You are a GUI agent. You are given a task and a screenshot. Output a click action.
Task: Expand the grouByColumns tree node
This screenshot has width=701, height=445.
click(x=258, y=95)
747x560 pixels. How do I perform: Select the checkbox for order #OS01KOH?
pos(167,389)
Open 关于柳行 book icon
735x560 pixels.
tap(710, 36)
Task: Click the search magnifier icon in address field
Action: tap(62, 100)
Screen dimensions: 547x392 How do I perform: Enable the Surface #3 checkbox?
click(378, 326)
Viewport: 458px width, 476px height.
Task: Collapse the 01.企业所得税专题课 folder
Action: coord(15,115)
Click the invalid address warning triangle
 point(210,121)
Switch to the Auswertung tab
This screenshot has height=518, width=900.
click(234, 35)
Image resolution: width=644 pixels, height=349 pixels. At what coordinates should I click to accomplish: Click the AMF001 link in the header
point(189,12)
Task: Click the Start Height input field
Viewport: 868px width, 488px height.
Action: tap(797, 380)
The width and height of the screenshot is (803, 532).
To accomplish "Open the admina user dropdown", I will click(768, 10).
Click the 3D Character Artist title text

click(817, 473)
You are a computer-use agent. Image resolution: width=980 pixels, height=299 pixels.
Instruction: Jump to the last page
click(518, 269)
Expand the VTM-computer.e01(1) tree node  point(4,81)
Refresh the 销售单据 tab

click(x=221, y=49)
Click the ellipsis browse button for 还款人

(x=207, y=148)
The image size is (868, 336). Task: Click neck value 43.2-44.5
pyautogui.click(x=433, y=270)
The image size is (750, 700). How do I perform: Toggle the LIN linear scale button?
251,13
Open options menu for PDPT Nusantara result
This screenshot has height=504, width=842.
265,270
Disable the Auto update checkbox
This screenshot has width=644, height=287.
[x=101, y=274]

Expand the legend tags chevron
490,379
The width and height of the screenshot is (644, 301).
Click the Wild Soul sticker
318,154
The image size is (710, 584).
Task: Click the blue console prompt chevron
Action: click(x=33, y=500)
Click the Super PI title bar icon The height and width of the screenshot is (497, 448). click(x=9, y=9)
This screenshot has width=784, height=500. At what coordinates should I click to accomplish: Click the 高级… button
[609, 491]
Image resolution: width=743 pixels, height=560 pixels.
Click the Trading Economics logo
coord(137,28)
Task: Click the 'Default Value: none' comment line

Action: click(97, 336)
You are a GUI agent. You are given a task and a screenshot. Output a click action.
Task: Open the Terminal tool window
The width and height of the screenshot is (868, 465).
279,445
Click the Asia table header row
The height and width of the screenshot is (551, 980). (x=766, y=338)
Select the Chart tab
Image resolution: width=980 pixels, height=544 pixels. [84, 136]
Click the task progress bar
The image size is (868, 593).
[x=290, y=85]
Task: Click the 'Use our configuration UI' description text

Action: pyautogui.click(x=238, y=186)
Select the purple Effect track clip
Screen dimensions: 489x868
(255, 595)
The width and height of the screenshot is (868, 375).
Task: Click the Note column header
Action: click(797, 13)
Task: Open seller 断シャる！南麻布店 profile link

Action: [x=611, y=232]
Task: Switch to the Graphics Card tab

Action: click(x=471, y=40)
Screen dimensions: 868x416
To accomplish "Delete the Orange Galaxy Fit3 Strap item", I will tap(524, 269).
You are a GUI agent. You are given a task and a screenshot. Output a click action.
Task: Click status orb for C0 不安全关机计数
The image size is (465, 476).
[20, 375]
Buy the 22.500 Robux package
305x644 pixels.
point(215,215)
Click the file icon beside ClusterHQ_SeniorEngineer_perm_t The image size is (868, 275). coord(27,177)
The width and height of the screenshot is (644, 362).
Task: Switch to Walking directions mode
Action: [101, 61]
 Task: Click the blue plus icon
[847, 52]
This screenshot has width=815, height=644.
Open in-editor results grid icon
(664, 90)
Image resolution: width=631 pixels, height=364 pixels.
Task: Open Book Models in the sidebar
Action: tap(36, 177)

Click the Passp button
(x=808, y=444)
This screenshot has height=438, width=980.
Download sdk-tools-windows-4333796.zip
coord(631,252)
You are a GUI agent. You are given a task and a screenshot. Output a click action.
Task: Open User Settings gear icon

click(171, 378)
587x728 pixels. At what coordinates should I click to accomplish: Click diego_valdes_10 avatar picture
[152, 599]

☆ ☆ ☆ ☆ ☆

- _SHORT EXERCISE_
Please copy out, word for word, the stretch of the entries above from the line containing "Task: Click the blue plus icon" through the end of the entries.

- _SOLUTION FOR THIS PROBLEM_
 Task: Click the blue plus icon
[847, 52]
This screenshot has width=815, height=644.
Open in-editor results grid icon
(664, 90)
Image resolution: width=631 pixels, height=364 pixels.
Task: Open Book Models in the sidebar
Action: tap(36, 177)

Click the Passp button
(x=808, y=444)
This screenshot has height=438, width=980.
Download sdk-tools-windows-4333796.zip
coord(631,252)
You are a GUI agent. You are given a task and a screenshot. Output a click action.
Task: Open User Settings gear icon

click(171, 378)
587x728 pixels. At what coordinates should I click to accomplish: Click diego_valdes_10 avatar picture
[152, 599]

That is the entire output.